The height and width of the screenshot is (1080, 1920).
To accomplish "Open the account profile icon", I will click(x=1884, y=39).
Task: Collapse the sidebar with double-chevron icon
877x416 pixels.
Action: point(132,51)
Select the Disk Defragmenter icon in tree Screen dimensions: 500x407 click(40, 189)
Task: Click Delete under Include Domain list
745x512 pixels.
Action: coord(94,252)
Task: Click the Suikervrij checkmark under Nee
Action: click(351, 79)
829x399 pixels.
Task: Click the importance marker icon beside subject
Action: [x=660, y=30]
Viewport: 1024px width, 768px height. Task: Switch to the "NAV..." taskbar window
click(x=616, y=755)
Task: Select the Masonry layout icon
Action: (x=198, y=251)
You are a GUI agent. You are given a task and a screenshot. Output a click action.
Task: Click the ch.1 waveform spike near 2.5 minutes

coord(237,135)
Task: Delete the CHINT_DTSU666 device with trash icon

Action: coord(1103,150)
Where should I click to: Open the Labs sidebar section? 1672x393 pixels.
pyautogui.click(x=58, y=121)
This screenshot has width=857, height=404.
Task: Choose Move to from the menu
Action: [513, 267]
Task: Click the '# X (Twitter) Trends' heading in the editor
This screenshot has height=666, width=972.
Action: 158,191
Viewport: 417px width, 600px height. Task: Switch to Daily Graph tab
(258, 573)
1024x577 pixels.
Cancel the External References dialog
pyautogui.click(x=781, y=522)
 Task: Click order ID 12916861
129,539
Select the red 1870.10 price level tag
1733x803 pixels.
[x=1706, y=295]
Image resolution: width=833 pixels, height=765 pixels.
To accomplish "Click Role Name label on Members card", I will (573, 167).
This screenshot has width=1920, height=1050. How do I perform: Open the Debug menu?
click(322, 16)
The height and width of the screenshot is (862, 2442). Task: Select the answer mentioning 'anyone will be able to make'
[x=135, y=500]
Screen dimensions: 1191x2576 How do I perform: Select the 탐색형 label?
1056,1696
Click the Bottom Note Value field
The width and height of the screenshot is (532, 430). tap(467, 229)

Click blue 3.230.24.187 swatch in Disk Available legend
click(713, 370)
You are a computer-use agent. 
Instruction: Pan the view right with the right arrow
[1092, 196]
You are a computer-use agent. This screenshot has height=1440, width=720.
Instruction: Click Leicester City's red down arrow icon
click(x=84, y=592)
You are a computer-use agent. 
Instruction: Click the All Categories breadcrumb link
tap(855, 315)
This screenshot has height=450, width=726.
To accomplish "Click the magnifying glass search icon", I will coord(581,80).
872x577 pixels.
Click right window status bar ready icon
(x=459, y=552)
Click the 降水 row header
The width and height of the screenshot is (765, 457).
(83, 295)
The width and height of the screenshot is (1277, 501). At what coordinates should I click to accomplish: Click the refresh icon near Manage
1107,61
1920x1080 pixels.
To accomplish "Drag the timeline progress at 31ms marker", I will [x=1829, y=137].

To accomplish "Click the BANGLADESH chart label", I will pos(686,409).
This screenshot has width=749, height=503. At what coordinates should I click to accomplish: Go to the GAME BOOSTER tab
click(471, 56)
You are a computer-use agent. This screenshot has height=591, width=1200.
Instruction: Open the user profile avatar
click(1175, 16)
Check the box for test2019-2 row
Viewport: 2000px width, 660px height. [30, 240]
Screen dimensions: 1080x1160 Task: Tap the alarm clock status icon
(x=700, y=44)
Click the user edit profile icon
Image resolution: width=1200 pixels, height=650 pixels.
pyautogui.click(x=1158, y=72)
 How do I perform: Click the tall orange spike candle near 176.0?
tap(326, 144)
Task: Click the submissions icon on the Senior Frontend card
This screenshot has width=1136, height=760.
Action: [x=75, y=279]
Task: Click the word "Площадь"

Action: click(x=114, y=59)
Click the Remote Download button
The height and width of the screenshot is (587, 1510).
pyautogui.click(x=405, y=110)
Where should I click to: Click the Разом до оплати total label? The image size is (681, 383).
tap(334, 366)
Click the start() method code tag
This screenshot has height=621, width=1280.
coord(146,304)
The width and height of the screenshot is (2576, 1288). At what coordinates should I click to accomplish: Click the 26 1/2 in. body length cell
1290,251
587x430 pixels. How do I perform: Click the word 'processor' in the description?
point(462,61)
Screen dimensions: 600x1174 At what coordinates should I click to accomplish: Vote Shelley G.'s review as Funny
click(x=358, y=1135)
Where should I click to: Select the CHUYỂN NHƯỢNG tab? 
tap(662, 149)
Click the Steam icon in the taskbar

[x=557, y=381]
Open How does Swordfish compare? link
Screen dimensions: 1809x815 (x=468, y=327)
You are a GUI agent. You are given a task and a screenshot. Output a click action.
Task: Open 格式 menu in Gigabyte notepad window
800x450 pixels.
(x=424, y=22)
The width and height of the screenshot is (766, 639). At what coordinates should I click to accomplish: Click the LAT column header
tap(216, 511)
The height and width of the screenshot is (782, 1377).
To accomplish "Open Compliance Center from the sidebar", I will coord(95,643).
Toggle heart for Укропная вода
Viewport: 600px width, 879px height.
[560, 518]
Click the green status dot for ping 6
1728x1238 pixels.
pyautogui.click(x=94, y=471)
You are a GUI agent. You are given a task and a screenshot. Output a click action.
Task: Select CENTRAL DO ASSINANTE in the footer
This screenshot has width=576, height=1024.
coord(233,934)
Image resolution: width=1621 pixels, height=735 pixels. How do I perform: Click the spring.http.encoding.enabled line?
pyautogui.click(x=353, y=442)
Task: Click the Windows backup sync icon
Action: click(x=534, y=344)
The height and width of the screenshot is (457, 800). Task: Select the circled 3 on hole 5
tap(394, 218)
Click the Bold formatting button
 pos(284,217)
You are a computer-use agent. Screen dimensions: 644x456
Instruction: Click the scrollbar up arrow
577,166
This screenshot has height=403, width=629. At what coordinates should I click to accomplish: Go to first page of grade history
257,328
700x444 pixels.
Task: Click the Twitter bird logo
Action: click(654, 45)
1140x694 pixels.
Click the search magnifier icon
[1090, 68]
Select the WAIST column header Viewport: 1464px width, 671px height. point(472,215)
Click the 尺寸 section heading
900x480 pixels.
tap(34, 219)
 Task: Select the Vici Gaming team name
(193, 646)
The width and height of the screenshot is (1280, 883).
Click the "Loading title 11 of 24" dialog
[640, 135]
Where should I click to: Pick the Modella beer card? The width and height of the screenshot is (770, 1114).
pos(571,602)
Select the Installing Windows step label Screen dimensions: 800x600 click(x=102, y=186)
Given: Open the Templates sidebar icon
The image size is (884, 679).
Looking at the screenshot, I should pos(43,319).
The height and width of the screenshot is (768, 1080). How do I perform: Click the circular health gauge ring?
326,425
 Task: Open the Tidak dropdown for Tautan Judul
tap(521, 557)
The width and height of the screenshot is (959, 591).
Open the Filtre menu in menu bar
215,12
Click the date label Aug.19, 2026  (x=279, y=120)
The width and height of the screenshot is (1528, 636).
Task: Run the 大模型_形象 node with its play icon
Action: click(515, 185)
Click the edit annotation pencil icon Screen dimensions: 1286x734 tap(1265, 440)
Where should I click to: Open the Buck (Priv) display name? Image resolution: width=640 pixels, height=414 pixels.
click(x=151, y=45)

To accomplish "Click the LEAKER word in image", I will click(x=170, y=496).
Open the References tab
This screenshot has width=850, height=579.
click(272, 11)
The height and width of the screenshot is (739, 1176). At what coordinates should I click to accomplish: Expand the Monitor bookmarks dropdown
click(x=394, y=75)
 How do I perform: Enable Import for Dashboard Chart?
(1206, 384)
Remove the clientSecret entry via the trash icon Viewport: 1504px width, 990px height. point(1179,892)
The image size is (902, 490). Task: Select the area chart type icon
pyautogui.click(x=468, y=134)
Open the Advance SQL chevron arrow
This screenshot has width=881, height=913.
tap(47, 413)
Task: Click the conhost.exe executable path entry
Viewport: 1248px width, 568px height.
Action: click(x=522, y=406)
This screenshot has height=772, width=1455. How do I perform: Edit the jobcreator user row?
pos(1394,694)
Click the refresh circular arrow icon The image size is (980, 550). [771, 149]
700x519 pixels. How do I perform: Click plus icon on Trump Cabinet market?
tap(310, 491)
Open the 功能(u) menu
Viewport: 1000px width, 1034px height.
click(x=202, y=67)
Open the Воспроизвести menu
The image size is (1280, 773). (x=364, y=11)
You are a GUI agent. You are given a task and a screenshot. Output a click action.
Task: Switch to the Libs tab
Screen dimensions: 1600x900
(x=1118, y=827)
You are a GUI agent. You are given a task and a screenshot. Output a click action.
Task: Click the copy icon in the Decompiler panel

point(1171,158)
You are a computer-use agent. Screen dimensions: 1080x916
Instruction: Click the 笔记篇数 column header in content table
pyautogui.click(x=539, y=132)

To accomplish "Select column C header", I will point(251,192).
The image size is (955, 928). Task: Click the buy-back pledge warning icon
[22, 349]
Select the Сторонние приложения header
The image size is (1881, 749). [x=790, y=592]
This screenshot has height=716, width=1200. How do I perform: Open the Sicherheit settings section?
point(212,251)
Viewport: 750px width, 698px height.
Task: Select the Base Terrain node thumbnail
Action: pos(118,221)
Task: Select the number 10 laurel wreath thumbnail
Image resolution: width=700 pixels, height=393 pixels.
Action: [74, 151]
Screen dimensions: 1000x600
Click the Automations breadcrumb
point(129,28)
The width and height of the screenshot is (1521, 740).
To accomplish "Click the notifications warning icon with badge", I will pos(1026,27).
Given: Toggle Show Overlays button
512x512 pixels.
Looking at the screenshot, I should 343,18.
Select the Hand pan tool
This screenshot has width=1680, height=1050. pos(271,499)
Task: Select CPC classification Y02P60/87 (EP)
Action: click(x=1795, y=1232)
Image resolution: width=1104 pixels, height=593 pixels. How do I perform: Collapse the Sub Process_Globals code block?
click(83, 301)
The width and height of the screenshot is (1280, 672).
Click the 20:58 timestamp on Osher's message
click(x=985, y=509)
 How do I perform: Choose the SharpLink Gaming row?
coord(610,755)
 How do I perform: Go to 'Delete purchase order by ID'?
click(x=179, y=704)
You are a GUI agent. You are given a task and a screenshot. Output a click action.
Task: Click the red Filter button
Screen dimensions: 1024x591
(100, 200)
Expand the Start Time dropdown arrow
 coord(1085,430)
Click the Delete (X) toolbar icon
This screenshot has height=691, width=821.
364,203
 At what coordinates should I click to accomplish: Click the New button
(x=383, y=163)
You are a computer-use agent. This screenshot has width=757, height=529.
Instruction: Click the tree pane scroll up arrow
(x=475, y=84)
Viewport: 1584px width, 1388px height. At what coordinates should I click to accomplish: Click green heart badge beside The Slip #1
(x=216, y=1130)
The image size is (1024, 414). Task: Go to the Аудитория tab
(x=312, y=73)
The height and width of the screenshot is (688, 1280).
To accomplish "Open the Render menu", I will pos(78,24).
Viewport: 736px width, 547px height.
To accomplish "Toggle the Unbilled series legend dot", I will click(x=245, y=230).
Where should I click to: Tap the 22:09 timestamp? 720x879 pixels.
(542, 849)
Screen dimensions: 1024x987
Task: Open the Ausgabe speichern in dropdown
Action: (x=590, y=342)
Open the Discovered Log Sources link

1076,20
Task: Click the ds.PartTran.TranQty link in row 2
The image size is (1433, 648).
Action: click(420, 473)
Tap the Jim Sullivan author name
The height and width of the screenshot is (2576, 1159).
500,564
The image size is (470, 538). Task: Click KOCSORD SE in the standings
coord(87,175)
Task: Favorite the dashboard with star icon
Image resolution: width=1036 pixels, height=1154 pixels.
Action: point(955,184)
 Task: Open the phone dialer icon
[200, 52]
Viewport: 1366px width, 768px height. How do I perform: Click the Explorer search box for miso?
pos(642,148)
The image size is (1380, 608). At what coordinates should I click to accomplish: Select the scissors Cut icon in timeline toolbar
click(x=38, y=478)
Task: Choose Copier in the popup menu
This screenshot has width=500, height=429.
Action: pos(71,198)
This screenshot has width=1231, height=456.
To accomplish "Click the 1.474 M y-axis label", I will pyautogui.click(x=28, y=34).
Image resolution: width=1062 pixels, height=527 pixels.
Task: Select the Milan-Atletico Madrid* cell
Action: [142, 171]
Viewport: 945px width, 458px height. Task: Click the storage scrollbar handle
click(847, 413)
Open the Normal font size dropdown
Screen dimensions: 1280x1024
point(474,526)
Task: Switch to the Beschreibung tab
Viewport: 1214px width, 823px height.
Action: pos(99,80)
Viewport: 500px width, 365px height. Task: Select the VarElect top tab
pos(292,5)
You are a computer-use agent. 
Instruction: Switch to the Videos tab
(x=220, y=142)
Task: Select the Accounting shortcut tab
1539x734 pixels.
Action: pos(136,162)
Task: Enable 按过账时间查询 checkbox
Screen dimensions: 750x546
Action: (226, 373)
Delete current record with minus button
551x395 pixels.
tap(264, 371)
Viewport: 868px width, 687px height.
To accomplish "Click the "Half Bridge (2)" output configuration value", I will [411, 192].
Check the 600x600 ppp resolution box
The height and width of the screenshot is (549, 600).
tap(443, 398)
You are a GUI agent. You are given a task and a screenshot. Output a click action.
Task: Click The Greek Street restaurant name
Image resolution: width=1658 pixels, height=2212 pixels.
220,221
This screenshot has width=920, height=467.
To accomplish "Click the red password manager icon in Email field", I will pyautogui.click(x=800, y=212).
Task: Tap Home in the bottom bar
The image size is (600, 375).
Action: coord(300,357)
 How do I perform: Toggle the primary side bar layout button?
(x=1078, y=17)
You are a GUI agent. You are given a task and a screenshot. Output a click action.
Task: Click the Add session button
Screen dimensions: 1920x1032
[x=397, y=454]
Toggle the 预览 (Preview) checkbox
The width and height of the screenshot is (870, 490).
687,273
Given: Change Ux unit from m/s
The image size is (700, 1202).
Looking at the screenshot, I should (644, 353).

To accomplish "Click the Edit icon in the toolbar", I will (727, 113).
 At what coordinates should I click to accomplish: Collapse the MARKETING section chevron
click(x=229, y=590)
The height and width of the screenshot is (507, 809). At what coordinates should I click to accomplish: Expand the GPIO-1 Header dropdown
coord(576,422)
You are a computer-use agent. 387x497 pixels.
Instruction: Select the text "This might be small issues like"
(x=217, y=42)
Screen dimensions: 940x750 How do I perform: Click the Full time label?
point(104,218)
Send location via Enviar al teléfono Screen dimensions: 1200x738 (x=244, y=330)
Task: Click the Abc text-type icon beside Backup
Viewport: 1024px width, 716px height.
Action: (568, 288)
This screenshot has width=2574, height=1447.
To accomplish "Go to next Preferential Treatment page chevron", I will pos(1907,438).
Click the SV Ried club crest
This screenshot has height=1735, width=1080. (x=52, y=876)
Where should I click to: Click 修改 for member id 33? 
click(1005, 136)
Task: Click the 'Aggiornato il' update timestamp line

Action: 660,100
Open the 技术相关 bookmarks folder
━━━━━━━━━━
Scan the records above for the word "computer". Show each line in which it appears.

**RESPONSE**
You are a computer-use agent. 
You are a computer-use agent. This screenshot has height=1440, width=720.
You are a computer-use agent. 
You are a computer-use agent. This screenshot has height=591, width=1200.
You are a computer-use agent. Screen dimensions: 644x456
You are a computer-use agent. Screen dimensions: 1080x916
You are a computer-use agent. This screenshot has width=757, height=529.
You are a computer-use agent. 
You are a computer-use agent. 387x497 pixels.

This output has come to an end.